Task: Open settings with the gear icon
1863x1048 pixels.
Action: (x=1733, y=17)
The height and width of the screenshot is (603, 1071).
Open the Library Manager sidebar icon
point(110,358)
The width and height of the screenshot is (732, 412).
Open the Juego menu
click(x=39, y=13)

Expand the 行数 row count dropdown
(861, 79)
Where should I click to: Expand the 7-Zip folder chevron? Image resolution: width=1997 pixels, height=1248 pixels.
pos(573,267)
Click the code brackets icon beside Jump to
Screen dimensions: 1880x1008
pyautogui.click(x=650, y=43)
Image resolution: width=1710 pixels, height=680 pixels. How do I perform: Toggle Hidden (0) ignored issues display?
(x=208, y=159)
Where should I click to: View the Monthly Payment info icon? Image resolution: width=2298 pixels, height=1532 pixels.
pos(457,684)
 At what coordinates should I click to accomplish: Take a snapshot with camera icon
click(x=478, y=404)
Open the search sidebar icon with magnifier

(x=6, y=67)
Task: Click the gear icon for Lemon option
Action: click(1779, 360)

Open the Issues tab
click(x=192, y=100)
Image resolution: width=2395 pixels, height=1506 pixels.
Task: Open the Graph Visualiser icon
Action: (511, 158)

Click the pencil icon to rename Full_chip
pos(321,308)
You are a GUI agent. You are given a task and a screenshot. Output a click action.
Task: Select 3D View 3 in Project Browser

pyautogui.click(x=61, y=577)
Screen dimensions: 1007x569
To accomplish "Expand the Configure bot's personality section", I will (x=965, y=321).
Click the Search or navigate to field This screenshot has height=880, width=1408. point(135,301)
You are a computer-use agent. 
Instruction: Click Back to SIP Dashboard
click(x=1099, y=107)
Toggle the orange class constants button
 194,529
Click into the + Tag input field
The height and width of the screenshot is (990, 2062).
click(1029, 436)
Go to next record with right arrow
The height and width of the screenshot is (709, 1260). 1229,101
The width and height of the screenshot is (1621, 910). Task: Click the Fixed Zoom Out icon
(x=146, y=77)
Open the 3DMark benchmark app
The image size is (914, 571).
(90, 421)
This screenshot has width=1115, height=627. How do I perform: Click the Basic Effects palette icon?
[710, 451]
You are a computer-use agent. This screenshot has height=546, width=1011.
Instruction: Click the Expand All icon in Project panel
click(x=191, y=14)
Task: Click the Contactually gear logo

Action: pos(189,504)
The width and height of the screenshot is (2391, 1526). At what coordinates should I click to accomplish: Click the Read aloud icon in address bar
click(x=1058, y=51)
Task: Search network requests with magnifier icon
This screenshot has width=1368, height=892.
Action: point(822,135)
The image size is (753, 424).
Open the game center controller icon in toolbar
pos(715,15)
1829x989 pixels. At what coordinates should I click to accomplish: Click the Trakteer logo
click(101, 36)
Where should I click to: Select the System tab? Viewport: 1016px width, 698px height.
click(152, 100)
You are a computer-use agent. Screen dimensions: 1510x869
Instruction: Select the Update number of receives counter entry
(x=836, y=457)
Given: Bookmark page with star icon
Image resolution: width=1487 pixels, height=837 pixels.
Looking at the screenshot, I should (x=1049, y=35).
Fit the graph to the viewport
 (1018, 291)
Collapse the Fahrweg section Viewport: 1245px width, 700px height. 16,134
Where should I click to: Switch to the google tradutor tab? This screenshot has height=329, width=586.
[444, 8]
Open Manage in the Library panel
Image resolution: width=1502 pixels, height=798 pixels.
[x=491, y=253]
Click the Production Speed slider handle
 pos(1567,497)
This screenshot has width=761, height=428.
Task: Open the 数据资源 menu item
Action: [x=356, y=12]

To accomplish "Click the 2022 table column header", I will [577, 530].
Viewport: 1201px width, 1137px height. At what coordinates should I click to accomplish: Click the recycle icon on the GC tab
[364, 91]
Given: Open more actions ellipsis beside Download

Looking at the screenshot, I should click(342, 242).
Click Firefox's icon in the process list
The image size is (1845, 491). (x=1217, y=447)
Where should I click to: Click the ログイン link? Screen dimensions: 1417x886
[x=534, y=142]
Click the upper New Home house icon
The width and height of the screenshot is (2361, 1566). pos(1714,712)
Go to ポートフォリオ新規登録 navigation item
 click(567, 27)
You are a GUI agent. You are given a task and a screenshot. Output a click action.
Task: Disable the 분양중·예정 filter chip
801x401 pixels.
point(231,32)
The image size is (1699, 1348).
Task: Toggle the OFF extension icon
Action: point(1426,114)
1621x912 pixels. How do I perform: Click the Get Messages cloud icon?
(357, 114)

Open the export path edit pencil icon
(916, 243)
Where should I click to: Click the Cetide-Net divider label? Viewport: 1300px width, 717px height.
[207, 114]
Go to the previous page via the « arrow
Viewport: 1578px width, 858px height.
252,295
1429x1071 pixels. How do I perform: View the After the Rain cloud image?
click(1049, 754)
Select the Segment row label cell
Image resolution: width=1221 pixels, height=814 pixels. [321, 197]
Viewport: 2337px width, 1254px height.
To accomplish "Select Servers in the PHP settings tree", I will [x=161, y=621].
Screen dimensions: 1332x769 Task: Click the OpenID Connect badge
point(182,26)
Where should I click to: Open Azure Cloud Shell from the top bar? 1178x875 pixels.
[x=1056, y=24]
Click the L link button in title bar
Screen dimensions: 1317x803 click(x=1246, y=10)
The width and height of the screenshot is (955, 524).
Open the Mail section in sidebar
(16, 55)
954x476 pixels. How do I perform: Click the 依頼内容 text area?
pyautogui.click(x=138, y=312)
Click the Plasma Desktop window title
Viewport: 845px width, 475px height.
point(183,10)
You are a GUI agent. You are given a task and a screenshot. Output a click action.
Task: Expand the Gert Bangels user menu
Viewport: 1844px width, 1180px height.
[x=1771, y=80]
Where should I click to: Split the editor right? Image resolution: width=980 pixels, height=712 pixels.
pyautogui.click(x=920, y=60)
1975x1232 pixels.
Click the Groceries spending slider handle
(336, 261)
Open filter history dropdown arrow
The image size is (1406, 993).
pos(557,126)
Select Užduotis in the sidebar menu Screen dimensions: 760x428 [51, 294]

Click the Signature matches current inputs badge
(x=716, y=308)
☆ ☆ ☆ ☆ ☆
## YOUR INSTRUCTIONS:
Find the word "settings" in the records. Copy every line it appears in.

## ANSWER FOR THIS EXERCISE:
Task: Open settings with the gear icon
To accomplish "Select Servers in the PHP settings tree", I will [x=161, y=621].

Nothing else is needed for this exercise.